Письма Инессы Федоровны Арманд к близким, друзьям, соратникам говорят о ней больше, чем все, вместе взятые, отзывы и воспоминания. Я много раз их перечитывала. И передо мной все отчетливее вырисовывался образ женщины, чьи достоинства заслуживают большого уважения. Это большая историческая несправедливость, что на ее имени спекулируют сплетники всех мастей, ищущие дешевого успеха у публики. Читатель, не пропускай эту главу. Может быть, мне удастся очистить имя родственницы от лживых характеристик.

А.Е. Арманду (июнь 1905 г., тюрьма в Пушкино):

«Саша, что касается хлопот о моем освобождении, то слишком много не возись, ведь я сейчас совсем здорова. Одно время очень тянуло на волю, но теперь это чувство успокоилось. Относительно хлопот у генерал-губернатора: если это общий ход об освобождении на поруки, то обратись к нему. Если “особая милость” — то не следует к нему обращаться.

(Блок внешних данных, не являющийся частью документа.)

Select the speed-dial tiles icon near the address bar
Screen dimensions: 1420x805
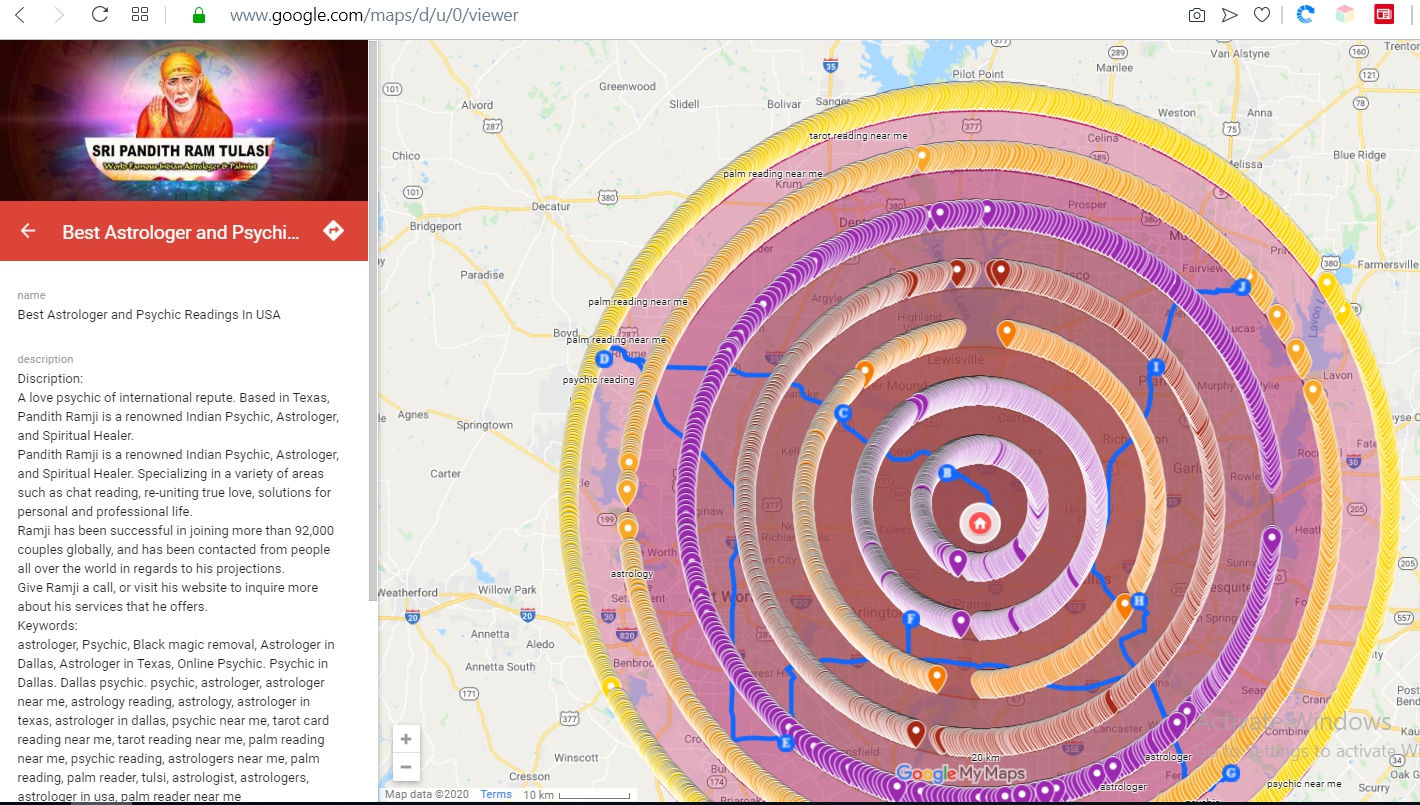139,14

Поцелуй за меня детей. Инесса».

А.Е. Арманду. Ницца. 9 ноября 1905 г.:

«Мой дорогой Саша, я очень давно начала это письмо, но не могла продолжить, потому что Россия была совсем отрезана от нас — ни писем, ни телеграмм. Известия из России глубоко волновали и радовали. Так хотелось тоже быть там и также принести великому народному делу хоть самую свою скромную лепту. Вообще, в такие великие моменты тяжело бездействовать. Вместе с радостью за дела общественные, конечно, возникало сильное беспокойство за вас за всех, за товарищей, за энергичных и отзывчивых. Я очень огорчена смертью Николая Баумана. Это был славный, хороший человек. А как великолепно держались рабочие! Какие они герои, какая сила и величие в этой стройно, дружно борющейся массе. Едва ли в истории была более великолепная, более величественная борьба».

В.Е. Арманду. Московская губернская тюрьма в Пушкино. Июль 1907 г.:

«Мой дорогой Володя. Все жду, что получу от тебя словечко. Тебе, верно, уже передали, каким путем мне можно писать. Я чувствую себя ужасно оторванной, совершенно не знаю, что у вас там делается... иногда в голову приходят самые безумные мысли. Может быть, вы там уже все переболели, а я ничего не знаю. Особенно беспокоюсь за Андрюшу. Когда мы виделись в последний раз, он был нездоров.

У нас здесь коммуна, и мы все по очереди дежурим, т.е. сами готовим, стираем полотенца и т.д. Я один раз уже дежурила и, как ты понимаешь, очень волновалась за суп. Он вышел довольно удачен, но только овощи были demi-naturelle42».

Детям. Мезень, середина декабря 1907 г.:

«Мои дорогие Саша, Федя, Инесса и Володя!43 Долго не могла вам написать, потому что по приезде в Архангельск меня засадили в тюремный замок. Оттуда я вышла, чтобы сразу сесть в сани и поехать в Мезень. Когда мы прибыли в Мезень, меня сейчас же хотели отправить еще на 100 верст дальше, в деревню Койду. Мне этого очень не хотелось, во-первых, потому, что туда почта неизвестно как ходит и, пожалуй, останешься совсем без известий. Во-вторых, там совсем нет политических, и поэтому было бы скучней. Удалось остаться в Мезени.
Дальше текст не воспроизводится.